### EXTRACT
A Proposed Agenda for a New PCLOB

This piece originally appeared on Lawfare.

President Trump recently nominated Travis LeBlanc and Aditya Bamzai as members of the Privacy and Civil Liberties Oversight Board (PCLOB), placing a full set of five nominees before the Senate and creating the possibility that the inquorate body could soon be revived. (A quorum requires three members; since early 2017, the body’s only member has been Elisabeth Collins.) This would be a welcome change. The PCLOB provides vital oversight on major surveillance activities shrouded in secrecy and serves as an important liaison between the intelligence community and Congress.

In the event the PCLOB begins working again, it will have a wide array of potential issues to take on. The top priorities for its agenda should be an examination of the call detail record (CDR) program set to expire next year, lingering transparency problems with Section 702 of Foreign Intelligence Surveillance Act (FISA), and an examination of the disparate impact of counterterrorism surveillance.

1. Review the impact and value of, and potential reforms to, the call detail records program

Created by the USA Freedom Act in 2015, the National Security Agency’s CDR program collects communications records that are what NSA calls “two hops out” from a target—anyone who communicates with the people a target talks to. The “business records” provision of FISA—previously used for bulk collection and now the basis for the CDR program—is set to expire at the end of 2019. That may seem far off—but as the haphazard Section 702 reauthorization demonstrated, obtaining consensus on FISA surveillance can be complicated, and waiting until the month before a law expires to advance legislation can cause problems. Developing a consensus plan for the business-records provision’s sunset clause should be a priority in early 2019 for Congress, who may very well wish to adjust, narrow or even eliminate the CDR program. The PCLOB can serve as a critical resource both in providing information to Congress and suggesting what reforms are necessary.
######
### DATA SECTION
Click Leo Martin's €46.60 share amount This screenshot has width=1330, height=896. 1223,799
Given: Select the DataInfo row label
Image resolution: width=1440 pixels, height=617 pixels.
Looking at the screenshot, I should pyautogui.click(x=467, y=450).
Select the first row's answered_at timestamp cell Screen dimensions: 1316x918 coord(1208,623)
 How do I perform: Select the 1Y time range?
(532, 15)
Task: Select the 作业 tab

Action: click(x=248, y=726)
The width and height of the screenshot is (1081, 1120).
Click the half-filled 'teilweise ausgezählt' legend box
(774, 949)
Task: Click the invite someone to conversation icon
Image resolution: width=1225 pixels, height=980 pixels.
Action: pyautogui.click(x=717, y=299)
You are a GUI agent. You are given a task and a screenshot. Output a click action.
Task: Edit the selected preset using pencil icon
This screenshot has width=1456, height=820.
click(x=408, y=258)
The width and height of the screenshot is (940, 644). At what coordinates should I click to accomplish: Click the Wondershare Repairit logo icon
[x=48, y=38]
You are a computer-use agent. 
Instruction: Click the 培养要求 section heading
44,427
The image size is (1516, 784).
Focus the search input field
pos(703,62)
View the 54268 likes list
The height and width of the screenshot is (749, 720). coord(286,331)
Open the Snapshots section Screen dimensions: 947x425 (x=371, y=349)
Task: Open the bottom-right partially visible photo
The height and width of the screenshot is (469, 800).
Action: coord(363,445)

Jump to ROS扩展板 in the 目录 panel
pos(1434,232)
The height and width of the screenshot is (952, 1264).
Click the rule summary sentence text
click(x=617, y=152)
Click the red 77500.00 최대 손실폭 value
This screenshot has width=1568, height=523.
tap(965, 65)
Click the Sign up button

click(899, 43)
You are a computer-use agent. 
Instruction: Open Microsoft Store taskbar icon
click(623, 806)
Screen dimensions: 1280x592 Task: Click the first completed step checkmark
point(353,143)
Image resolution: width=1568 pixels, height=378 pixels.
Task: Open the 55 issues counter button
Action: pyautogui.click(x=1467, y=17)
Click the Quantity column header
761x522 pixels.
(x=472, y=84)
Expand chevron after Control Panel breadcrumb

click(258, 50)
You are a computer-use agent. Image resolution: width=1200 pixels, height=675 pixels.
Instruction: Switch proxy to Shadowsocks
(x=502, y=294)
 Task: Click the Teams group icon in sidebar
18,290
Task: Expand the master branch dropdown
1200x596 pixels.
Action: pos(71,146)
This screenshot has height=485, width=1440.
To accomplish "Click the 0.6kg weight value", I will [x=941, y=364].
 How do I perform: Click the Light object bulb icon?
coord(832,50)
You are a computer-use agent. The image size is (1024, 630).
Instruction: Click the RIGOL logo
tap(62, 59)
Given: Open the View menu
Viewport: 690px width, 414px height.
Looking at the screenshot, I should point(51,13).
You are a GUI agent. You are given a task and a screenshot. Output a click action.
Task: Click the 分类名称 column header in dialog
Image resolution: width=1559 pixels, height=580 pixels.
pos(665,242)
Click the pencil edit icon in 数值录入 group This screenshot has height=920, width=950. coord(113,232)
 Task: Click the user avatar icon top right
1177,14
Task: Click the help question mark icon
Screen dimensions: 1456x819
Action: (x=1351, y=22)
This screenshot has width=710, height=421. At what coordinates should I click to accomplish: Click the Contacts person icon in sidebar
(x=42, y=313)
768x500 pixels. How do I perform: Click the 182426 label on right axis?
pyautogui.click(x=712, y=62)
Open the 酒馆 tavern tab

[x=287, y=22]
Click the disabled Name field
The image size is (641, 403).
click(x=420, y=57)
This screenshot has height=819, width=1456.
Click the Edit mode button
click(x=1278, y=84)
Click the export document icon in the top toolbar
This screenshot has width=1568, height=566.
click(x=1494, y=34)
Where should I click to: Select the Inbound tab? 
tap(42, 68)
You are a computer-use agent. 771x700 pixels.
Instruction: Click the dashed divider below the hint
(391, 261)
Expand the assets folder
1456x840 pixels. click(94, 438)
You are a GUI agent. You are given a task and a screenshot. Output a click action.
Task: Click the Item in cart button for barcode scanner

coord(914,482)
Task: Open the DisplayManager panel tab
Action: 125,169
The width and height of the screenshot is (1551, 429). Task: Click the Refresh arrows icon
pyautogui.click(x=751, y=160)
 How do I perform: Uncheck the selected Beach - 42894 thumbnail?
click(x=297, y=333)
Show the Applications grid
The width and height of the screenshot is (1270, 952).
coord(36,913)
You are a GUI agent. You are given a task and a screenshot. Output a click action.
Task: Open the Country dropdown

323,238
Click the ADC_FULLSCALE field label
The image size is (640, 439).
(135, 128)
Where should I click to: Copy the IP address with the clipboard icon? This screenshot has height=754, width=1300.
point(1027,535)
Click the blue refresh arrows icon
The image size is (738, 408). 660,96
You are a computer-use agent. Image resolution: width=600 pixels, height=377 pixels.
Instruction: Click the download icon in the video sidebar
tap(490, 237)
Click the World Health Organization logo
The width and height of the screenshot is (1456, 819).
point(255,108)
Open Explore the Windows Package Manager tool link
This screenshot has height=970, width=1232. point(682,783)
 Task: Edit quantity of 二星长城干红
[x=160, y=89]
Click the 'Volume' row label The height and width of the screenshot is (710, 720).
######
PROBLEMS TO SOLVE:
[1] Reproduce everything in the PCLOB article from "In the event" down to "of counterterrorism surveillance.".
[2] Which people does the PCLOB article mention by name?
[3] Continue the PCLOB article past its last sentence.

REPLIES:
[1]
In the event the PCLOB begins working again, it will have a wide array of potential issues to take on. The top priorities for its agenda should be an examination of the call detail record (CDR) program set to expire next year, lingering transparency problems with Section 702 of Foreign Intelligence Surveillance Act (FISA), and an examination of the disparate impact of counterterrorism surveillance.

[2]
- President Trump
- Travis LeBlanc
- Aditya Bamzai
- Elisabeth Collins

[3]
To support an effective debate for next year’s reauthorization, the PCLOB should investigate several problems with the CDR program and examine whether reining in the program—or even ending it—is in the nation’s best interest. Notwithstanding the tremendous gains provided by the USA Freedom Act, significant issues still surround the business-records provision. In late June, the NSA deleted all call detail records obtained since 2015 because technical failures, apparently stemming from telecommunication providers, resulted in overcollection beyond the law’s authority. And despite having years to adjust to new circumstances since the USA Freedom Act’s passage, the agency has failed to provide a public estimate of the number of unique identifiers swept up by the program. This is especially important as the sunset date approaches, because it leaves Congress and the public unable to evaluate how broadly the CDR program impacts privacy. And at the same time, the intelligence community has offered no evidence that the program is of unique value.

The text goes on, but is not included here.